- **Document segment**
First of all, you sound a lot like I was nearly three years and 200-dives ago. Even in this day and age, I still have issues with water in my nose. Anyway, let's address some of your issues individually:

I am concerned about the amount of weight I need to use, and how I either sink or bob, with no in-between. The slightest BCD inflation...and I mean slightest...causes me to rise like a balloon.
Sounds like you're slightly underweighted if barely touching your inflator would make you rise. As far as weighting yourself correctly goes, you weight yourself so that with a full tank, an empty BC and fully exhaled, you should just barely bobbing underneath the surface or sinking ever slowly.


Though I put the belt tighter than my jeans, the weights slide around me to make me list from one side to the other.
Get a DUI weight harness or integrated weight BC. Like you, I'm generous in the middle, and weight belt shifts like crazy. Hated that.

With a 7mm suit and gloves and hood, I have trouble seating my mask. If the hood isn't so tight it cuts off circulation, it collects exhausted air and inflates.

Stick a finger between the hood & mask then run that finger around your face to clear the skirt off the hood and onto your face's skin. Vent your hood by drilling a hole or two at the top by heating up a small nail or big needle to red hot and melt a couple of holes. Make sure that you burn the hole both ways; outside in and inside out. If the hood is so tight that it cuts off circulation then you need a hood that doesn't choke the life out of you.

In the tests, getting water in my nose makes me feel like I am drowning, and I do not want to be a hassle to whomever I dive with.

I still have problems with water in my nose, especially when I swim while looking up at the surface. Sometimes you simply have to grunt it out.

My overall suggestion is that if you like diving that much and have access to local dive sites then buy your own gears and go dive often with as many experienced people as you can and glean wisdom from their experiences to come up with your own ideas and techniques. You must dive smart. Learn from your own experience and others' experience. See what works and what doesn't work. Be analytical about when you're doing well and when you're not doing well.

- **Information shown**
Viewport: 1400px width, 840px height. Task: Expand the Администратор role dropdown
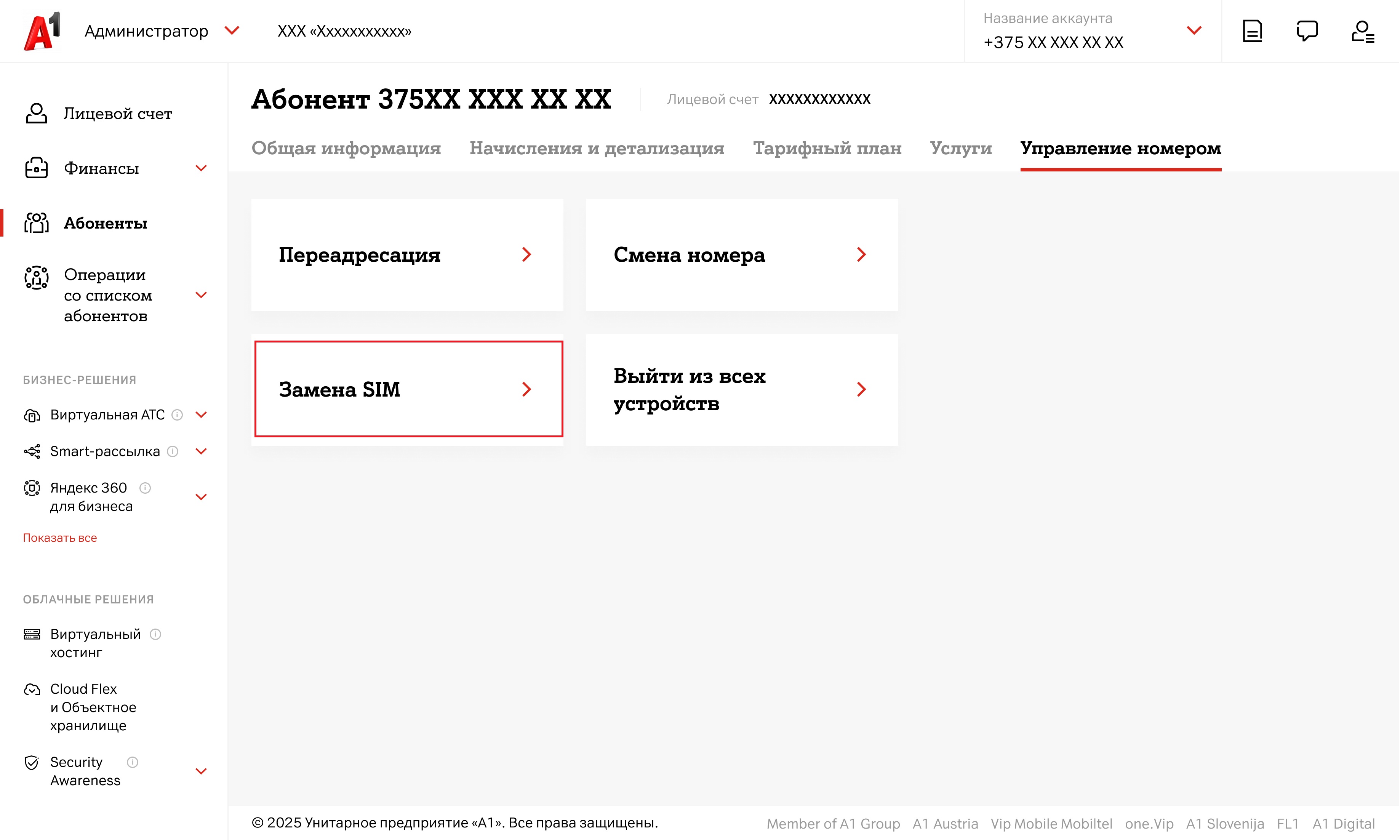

- **Your task**
What does the scuba diving advice suggest using in place of a weight belt that keeps shifting? The material comes from a different source than the scuba diving advice.

- **Answer to this exercise**
A DUI weight harness or a BC with integrated weights.